Buying cheap shares today could lead to high profits in the long run. The 2020 stock market crash has left many high-quality companies trading at low prices. This is despite a stock market recovery starting since the March lows.
Through focusing on a company’s competitive advantage and its financial position, it is possible to gauge how much it is worth. Buying a diverse range of companies for less than their intrinsic values could lead to high profits in a long-term bull market.
Buying cheap shares with competitive advantages
Cheap shares with competitive advantages over their peers may mean less risk and greater rewards. A competitive advantage is subjective, of course. But it may include factors such as a unique product, strong brand loyalty or a lower cost base than rivals. These traits may mean that a business is able to generate higher sales and margins than its peers in a range of economic conditions. Given the uncertain economic outlook at present, competitive advantages may be especially attractive.
Of course, assessing the size of a company’s competitive advantage can be difficult. As such, analysing its past performance versus sector peers could be a useful starting point. If it has consistently enjoyed higher margins relative to rivals, it may have a competitive advantage that can be sustained over the long run.
Assessing company fundamentals for a stock market recovery
Cheap shares with solid financial positions could be more attractive in a long-term stock market recovery. Past stock market rallies after a crash have rarely been smooth or uneventful affairs. Investor sentiment can quickly change, depending on factors such as economic data and policymaker decisions in areas such as interest rates and taxation.
As such, there is an ongoing threat of share price declines in the coming months. This means that purchasing companies with sound balance sheets may provide an investor with higher returns. Such companies may be able to make acquisitions, or invest in strengthening their market positions. They could also be viewed more favourably by investors relative to other cheap shares should there be further challenges ahead for the economy.
Buying undervalued shares today
It is difficult to assess which companies can be classed as cheap shares today. After all, asset prices are very unstable and company earnings have fallen heavily in recent months in many cases.
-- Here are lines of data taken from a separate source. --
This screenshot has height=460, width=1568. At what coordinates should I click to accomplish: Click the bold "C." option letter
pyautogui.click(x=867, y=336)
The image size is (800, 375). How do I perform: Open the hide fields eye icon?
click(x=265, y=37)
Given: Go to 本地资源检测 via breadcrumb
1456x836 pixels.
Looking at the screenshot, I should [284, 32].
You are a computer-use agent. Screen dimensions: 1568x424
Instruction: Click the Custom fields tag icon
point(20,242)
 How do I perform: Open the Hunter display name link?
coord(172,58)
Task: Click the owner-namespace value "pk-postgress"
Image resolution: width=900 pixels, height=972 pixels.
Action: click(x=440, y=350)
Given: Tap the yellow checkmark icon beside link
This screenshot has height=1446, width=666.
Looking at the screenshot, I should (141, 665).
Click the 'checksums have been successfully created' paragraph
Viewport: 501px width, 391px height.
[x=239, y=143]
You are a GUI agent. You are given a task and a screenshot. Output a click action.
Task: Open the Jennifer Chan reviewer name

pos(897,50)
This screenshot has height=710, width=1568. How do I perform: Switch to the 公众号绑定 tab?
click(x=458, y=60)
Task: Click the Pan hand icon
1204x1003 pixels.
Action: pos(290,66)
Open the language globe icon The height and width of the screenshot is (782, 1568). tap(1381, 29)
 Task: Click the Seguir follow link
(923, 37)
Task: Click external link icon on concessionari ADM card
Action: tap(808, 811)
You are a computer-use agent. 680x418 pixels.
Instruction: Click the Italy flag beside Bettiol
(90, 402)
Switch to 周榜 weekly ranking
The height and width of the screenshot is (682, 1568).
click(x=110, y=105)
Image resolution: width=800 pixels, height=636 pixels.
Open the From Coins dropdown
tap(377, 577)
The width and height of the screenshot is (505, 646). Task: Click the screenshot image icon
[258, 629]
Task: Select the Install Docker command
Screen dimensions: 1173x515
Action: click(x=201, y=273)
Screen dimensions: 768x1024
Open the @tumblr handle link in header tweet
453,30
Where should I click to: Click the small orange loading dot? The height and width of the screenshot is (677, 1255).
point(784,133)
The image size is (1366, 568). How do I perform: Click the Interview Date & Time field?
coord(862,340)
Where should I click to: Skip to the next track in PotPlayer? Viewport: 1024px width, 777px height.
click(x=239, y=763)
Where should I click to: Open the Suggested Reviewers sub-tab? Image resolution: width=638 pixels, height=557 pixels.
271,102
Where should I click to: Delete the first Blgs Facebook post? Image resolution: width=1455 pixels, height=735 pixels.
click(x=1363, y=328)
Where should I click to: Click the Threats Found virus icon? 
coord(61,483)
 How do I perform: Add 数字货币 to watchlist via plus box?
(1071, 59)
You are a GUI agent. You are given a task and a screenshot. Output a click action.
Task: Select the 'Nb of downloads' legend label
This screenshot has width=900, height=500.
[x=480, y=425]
But a worthwhile guide to a company’s value may be found by comparing it to sector peers. If a business seems to have a larger competitive advantage and stronger balance sheet than its peers, it may deserve a premium valuation. Should that not be the case, perhaps due to weak investor sentiment towards a particular industry, there may be opportunities to buy bargain stocks for the long term. They may offer the greatest return potential as a stock market recovery takes hold in a new long-term bull market.